Several factors have contributed to a lackluster stainless steel scrap market in the past two years, but at least one panelist at the 2012 Institute of Scrap Recycling Industries Inc. (ISRI) Commodities Roundtable Forum nickel/stainless session was convinced better times are around the corner.
Panelist Andy Goenka of Steelbro International Co. Inc., Oyster Bay, N.Y., moved to the United States from India in 1980 to source stainless steel scrap. “Looking at the long-term, in 1980 I was very positive about stainless steel and even today I am,” he commented.
Goenka cited increased global stainless steel production capacity (32.1 million metric tons in 2011 compared to 19.2 million metric tons in 2001) as one reason, as well as the ongoing demand for finished stainless steel by makers of industrial machinery, building products, and demand from engineers specifying desalinization plants and other facilities that use pipe and tube.
Stainless steel scrap processors and shippers in the United States have not had as much to be positive about recently, as supply has been tight and export demand from China (now the world’s largest stainless steel producer) has been limited because of that nation’s use of nickel pig iron as a feedstock.
On the supply side, Alan Goodman of ELG Metals, Chicago, said a lot of the stainless scrap supply in the United States is being held back by people waiting for the price of to rise. “A lot of the old, privately held scrap dealers are holding [stainless steel] scrap until formulas get adjusted upward,” he remarked.

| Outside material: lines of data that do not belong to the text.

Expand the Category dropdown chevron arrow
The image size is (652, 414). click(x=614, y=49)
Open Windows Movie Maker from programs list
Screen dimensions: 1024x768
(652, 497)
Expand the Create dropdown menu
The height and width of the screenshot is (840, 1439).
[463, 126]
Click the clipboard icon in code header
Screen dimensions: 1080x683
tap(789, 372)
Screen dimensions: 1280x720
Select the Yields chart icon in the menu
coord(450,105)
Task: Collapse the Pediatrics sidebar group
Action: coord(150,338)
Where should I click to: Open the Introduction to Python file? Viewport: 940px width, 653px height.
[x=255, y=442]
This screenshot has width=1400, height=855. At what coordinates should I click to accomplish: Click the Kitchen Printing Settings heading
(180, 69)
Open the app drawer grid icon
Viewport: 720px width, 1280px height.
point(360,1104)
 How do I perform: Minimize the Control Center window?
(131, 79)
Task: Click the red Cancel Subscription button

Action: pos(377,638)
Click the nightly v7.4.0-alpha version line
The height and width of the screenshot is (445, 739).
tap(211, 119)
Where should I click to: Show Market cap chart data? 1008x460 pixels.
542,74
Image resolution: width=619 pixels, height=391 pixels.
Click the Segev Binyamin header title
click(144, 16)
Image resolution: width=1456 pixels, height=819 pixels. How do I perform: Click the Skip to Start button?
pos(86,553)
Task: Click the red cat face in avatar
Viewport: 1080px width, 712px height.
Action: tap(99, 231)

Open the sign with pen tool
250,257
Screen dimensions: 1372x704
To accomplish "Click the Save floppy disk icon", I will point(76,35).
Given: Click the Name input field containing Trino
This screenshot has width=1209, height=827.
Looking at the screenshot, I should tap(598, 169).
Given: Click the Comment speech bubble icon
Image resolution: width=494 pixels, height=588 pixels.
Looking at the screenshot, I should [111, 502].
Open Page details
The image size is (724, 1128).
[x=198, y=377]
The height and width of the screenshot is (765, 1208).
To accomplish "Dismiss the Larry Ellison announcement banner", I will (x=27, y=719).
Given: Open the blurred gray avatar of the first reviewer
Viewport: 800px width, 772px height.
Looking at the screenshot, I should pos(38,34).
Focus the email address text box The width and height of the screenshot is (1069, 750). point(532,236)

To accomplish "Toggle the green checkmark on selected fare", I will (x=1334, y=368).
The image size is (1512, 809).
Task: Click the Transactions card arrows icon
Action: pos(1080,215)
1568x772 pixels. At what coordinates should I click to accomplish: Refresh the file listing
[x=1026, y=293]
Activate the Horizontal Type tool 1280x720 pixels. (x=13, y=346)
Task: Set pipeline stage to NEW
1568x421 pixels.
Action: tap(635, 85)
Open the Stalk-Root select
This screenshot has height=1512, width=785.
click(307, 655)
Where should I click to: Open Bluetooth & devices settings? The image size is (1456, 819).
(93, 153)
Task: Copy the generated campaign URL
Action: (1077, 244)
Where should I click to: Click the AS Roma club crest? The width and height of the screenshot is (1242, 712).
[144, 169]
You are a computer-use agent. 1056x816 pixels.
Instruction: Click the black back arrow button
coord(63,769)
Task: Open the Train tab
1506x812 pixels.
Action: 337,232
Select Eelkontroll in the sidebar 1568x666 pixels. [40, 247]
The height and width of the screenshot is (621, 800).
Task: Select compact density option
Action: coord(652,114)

Goodman did not see a cause for celebration on the demand side either, especially regarding China providing an export market. “China is unable or unwilling to buy [stainless steel] scrap from the U.S. because they can make [finished stainless steel] cheaper with domestic scrap and nickel pig iron.”
Panelist Lisa Reisman of Aptium Global Inc., Chicago (manager of the www.metalminer.com website), noted that China’s use of nickel pig iron sourced from Indonesia could be running into a roadblock for protectionist reasons. “Resource nationalism” in Indonesia, said Reisman, is resulting in export bans and tariffs. “We are seeing [substantial] drops in nickel ore shipments to China,” said Reisman, noting that such shipments have fallen from 4.1 million tons in May 2012 to 2.2 million tons in June and just 1 million tons in July.
Stainless steel scrap remains the feedstock of choice at mills in North America and Europe, said panelists, with Goodman noting that while scrap provides about 30 percent of the feedstock to stainless mills in China, in the United States that number is in the 70 to 80 percent range each year.
Goenka pointed to India as a blooming export market for stainless scrap processors in the United States, as the nation is moving from a level of 1.85 million metric tons of stainless steel produced in 2006 to about 3.5 million metric tons in 2015.
But Goodman pointed out that new production capacity in Alabama (a stainless mill originally commissioned by ThyssenKrupp but now owned by Outokumpu) will likely soak up such scrap before it can make its way to India.
The new Alabama mill is among the reasons Goenka expressed an overall optimistic tone. “I’m absolutely bullish on stainless scrap in North America because of this,” he stated. “The demand in North America is going to be better than ever before.”
The ISRI Commodities Roundtable Forum was Sept. 11-12 at the Hyatt Regency Chicago.